• Work required: Tally how many lines of the items below contain the word "checkbox". Give only the number.

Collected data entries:
>>>

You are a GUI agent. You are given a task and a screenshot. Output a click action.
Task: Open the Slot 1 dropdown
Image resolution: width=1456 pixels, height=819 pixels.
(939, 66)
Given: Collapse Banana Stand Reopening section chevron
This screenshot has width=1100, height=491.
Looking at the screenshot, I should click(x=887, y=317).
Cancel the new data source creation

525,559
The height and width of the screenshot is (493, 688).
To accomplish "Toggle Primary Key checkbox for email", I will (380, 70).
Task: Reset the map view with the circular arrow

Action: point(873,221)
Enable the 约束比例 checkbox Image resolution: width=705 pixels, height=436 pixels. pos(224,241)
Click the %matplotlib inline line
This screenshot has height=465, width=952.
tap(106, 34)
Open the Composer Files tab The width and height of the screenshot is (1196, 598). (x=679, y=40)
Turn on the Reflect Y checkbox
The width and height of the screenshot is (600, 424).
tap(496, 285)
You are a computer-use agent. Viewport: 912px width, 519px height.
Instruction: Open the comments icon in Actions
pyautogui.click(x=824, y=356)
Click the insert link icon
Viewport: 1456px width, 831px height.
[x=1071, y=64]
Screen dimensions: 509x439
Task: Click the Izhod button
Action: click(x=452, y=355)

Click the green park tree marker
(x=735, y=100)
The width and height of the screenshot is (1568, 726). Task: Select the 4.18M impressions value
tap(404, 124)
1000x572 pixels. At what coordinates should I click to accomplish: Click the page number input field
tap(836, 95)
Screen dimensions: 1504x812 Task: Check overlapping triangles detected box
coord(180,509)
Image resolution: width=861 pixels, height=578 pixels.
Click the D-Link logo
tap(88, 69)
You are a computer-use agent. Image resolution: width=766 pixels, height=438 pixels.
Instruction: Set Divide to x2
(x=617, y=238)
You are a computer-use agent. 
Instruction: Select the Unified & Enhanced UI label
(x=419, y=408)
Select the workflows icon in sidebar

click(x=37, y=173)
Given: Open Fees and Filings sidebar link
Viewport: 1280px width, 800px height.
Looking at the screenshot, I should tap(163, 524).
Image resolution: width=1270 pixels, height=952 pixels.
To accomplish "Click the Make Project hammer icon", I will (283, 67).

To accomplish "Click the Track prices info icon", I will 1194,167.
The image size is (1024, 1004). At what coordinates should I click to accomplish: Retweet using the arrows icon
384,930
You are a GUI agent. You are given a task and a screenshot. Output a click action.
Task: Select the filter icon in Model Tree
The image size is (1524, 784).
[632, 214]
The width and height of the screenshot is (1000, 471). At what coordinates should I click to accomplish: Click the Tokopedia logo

<<<

• Correct answer: 3